Samain and the Summer’s End Moon

Shabbat grateful: Joe Greenberg. Joanne. Shadow, the aggressive chewer. 26 degrees. Dr. Carter. Todd. Jenna. Another CT. RMCC. Ruby. Her Snow shoes. A full tank. Morning darkness. The festival of Samain, the final harvest. The fallow time. Winter is coming. That scene in Dark Winds, season 3, where Robert Redford and George Martin play chess in the Navajo Tribal Police jail cells.

Sparks of Joy and Awe: Dodgers force game 7

Life Kavannah: Wu Wei

Week Kavannah:  Histapkot  Contentment     Acceptance.    I’m comfortable with who I am and with what I have.

Tarot: Being a metaphysician

One brief shining: A purple haired, antennaed alien, and Todd settled me once again into a CT sled, gave me a warm blanket, and heated a plastic mesh that fit just below my chin, over both sides of my bare chest almost to my belly button, pressed it in place, then hit the button that sent me under the whirring scanner after which Todd gave me two black tattoos, ouch, to insure correct placement for my 10 sessions of radiation.

 

Health: Drove 45 minutes to RMCC (Rocky Mountain Cancer Care) off Dry Creek Road in Littleton. I was a little unhappy because I had liked Dr. Leonard, but he was unavailable so I had to see Dr. Carter. While driving, it occurred to me that I might like him, too.

A handsome man in a rugged way, gray-blue eyes, short cut curly hair, and wearing gray scrubs, he entered the room smiling. I liked him right away. May sound silly, but it matters a lot to me that I have a good fit with my many doctors. Hell, they’re a significant part of my social life after all.

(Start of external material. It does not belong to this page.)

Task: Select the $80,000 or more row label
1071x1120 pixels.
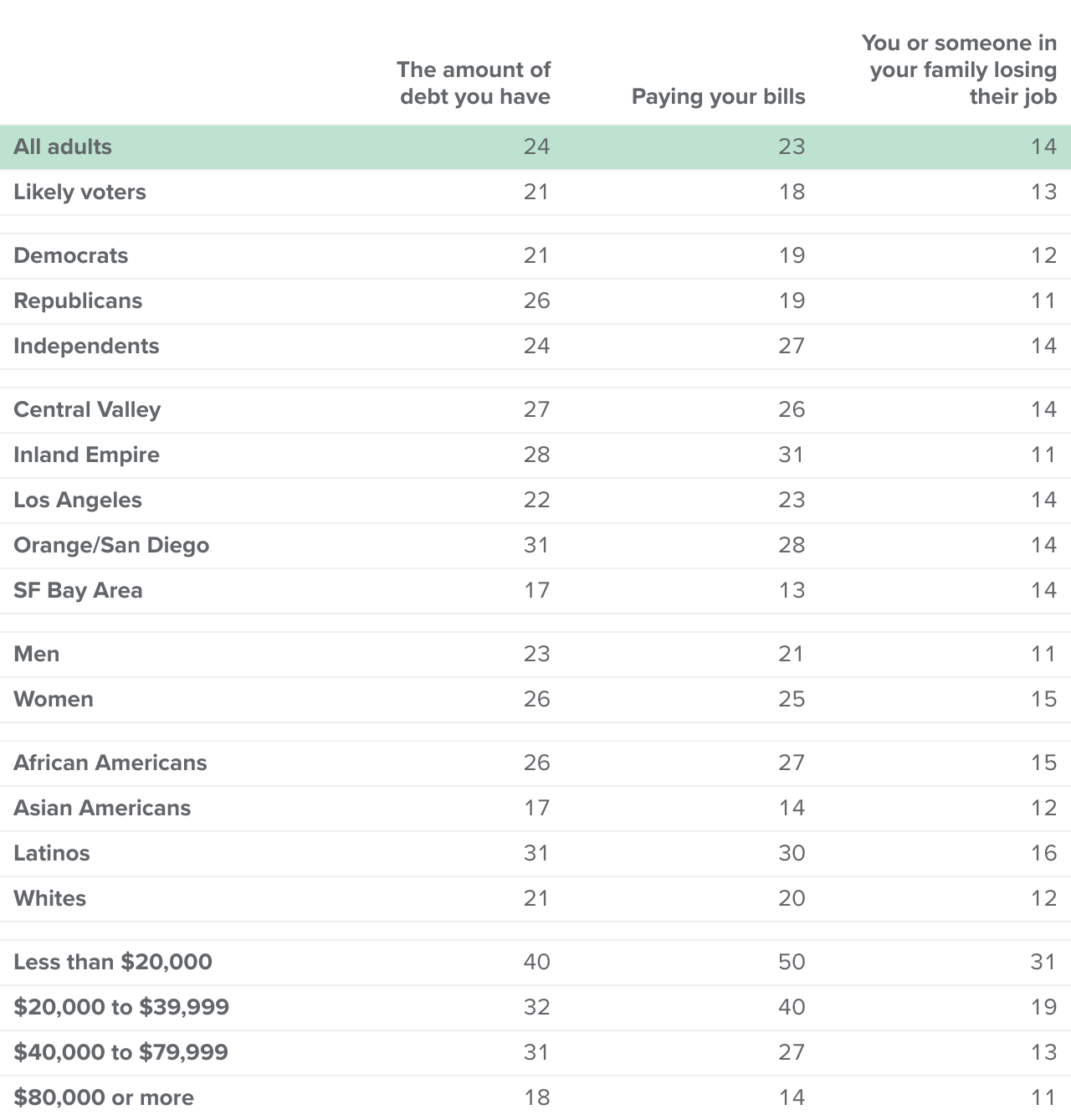Action: [x=104, y=1097]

He went through my chart and my symptom list more carefully than any doc I’ve had. I felt cared for in his attention to the details. He and I laughed a lot.

I agreed to ten rounds of lower dose radiation rather than three higher dose sessions since my T3 vertebrae had been radiated in 2023 and T4 is right below it. Radiation can weaken the vertebrae and there was a spot where the T4 radiation might overlap with the older site. The lower dose per day decreases the chance of any harm because of that. It’s my spine, after all.

A kind man, too, Dr. Carter arranged the necessary planning CT to happen right after our visit, saving me a trip. Thanks, doc. Jenna, a CT tech, dressed as the alien. It was after all, Halloween.

Cancer. I’ve had many years now to consider it. An inner assassin. My body turned against me. A chronic disease. And, it is all those things. Yesterday I considered it sui generis. Simply an organism, if a runaway cell can be called that, cancer follows its own path, doing what it needs to do to survive. As I, the larger organism do, too.

My cancer is crafty, cunning. Consider that I’ve had the collective wisdom of decades of experiments, scientific break throughs, surgery, radiation, and drugs. It’s beaten them all. I admit to a grudging admiration for its tenacity.